X, Y = build_data(text, Tx, stride)
print(len(X), len(Y))

number of training examples: 31412
31412 31412


In [27]:
X[:2], Y[:2]

(['the sonnets\n\nby william shakespeare\n\nfro',
  ' sonnets\n\nby william shakespeare\n\nfrom f'],
 ['m', 'a'])

In [28]:
x, y = vectorization(X, Y, n_x, char_indices = char_indices) 
print(x.shape, y.shape)

(31412, 40, 38) (31412, 38)


In [29]:
model = load_model('pretrainedmodel/rnn_shakespeare/model_shakespeare_kiank_350_epoch.h5')
model.fit(x, y, batch_size=128, epochs=1)
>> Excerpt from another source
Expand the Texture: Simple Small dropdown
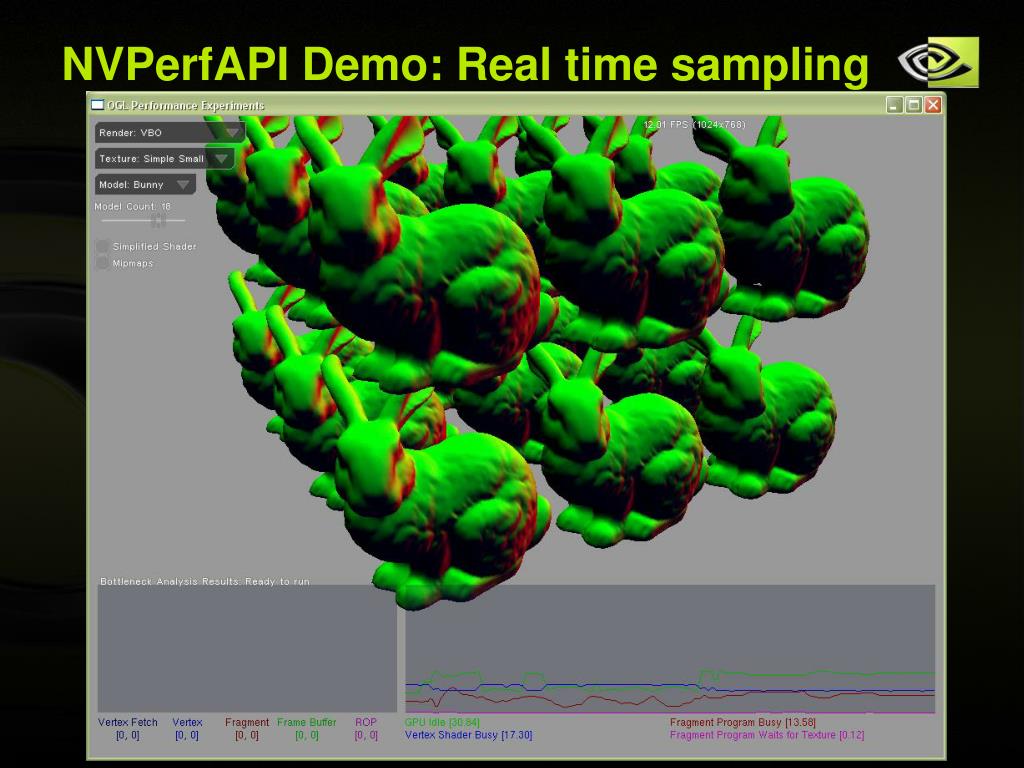This screenshot has width=1024, height=768. (x=165, y=158)
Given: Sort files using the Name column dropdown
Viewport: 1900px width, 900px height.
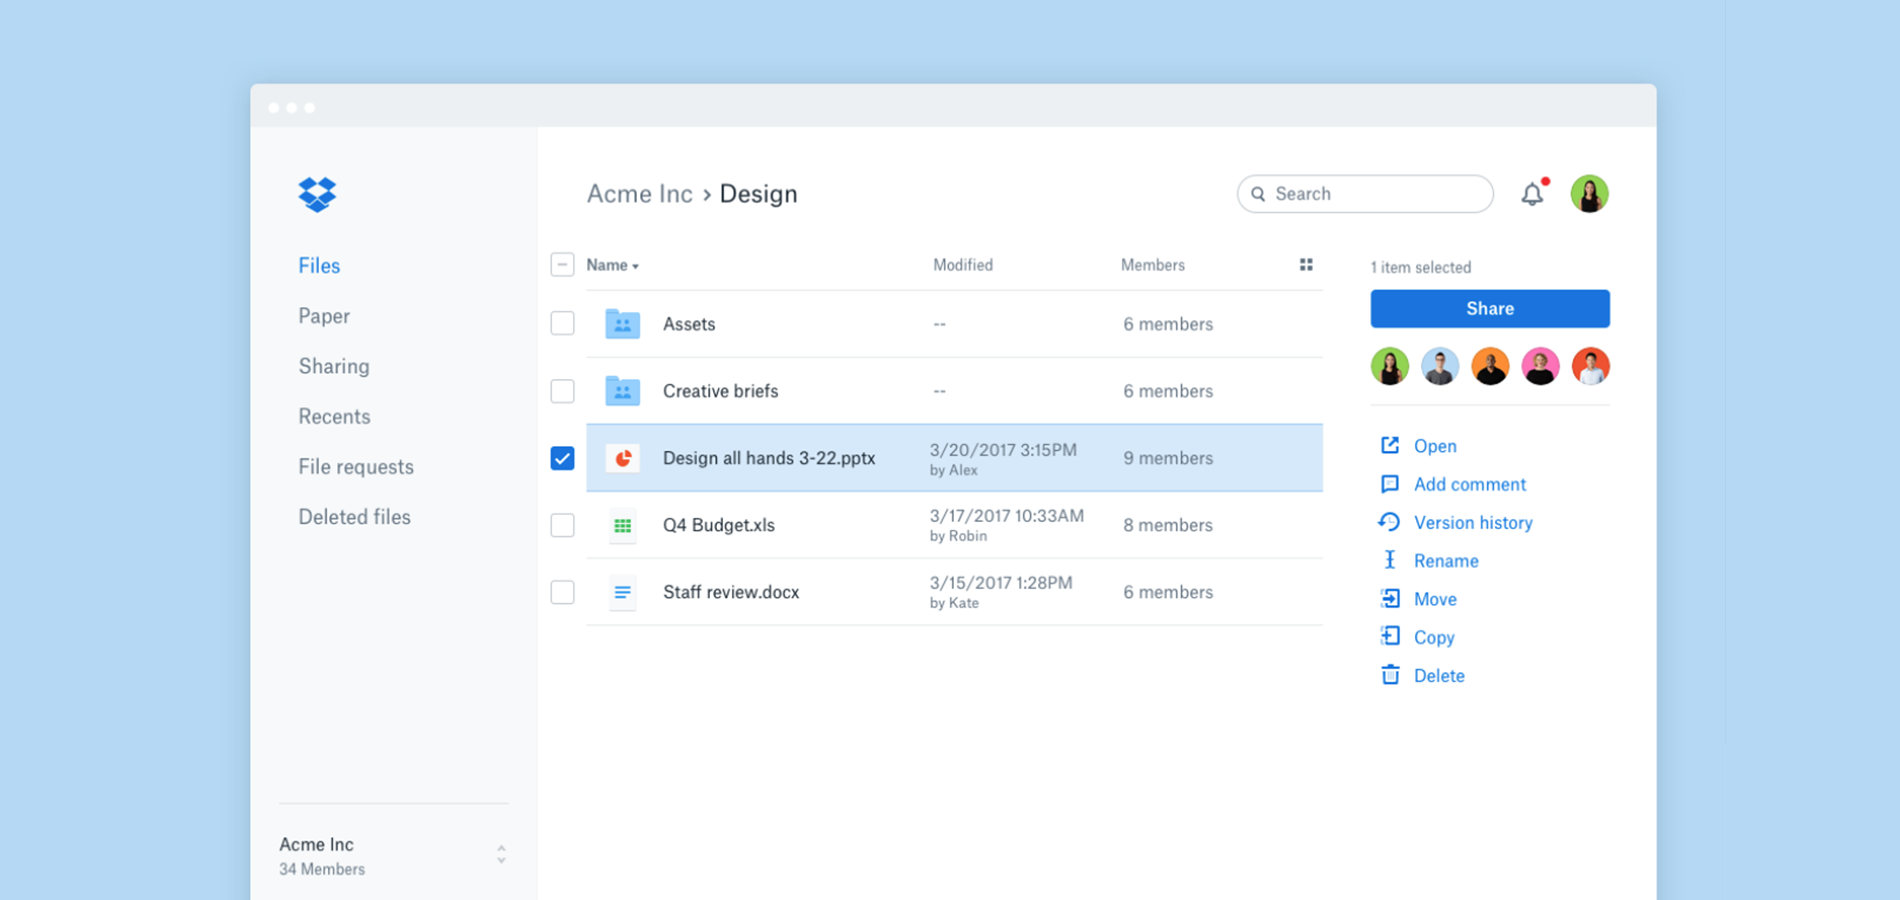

<tensorflow.python.keras.callbacks.History at 0x1b8124dec08>

In [30]:
def sample1(preds, temperature=1.0):
    # helper function to sample an index from a probability array
    preds = np.asarray(preds).astype('float64')
    preds = np.log(preds) / temperature
    exp_preds = np.exp(preds)
    preds = exp_preds / np.sum(exp_preds)
    probas = np.random.multinomial(1, preds, 1)
    out = np.random.choice(range(n_x), p = probas.ravel())
    return out

In [31]:
def generate_poem():
    usr_input = input("Write the beginning for a poem, and let Shakespeare complete it: ")
    
    # zero pad the sentence to Tx characters.
    sentence = ('{0:0>' + str(Tx) + '}').format(usr_input).lower()
    print('Padded sentence: ', sentence)
    
    generated = usr_input 

    print("\n\nHere is your poem (next 400 characters): \n\n") 
    print(usr_input)
    
    for i in range(400):
        x_pred = np.zeros((1, Tx, n_x))

        for t, char in enumerate(sentence):
            if char != '0':
                x_pred[0, t, char_indices[char]] = 1.
        
        # Generate prediction for next character
        preds = model.predict(x_pred, verbose=0)[0]
        next_index = sample1(preds, temperature = 1.0)
        next_char = indices_char[next_index]
        
        # Add that to the sentence
        generated += next_char
        sentence = sentence[1:] + next_char

        sys.stdout.write(next_char)
        sys.stdout.flush()

In [32]:
generate_poem()

Write the beginning for a poem, and let Shakespeare complete it: Thou lips are like a summer breeze,
Padded sentence:  00000thou lips are like a summer breeze,


Here is your poem (next 400 characters): 


Thou lips are like a summer breeze,
 toof shen formited,
shanth pout deder's wiet-trom bnhound my eveny from love,
thy fore misein  in that comcost to,,
that hit try frormar wastes of my keans being,
youren to the mray me your cruth in they see,
shale the mvay of this,  all dine newil,
not sanse and i strowmed wuld, cortet i sind
and dos the prairor wind,
is goeteds a sach fros as forsed,
thus and plerannery tompary nehed,
who nef m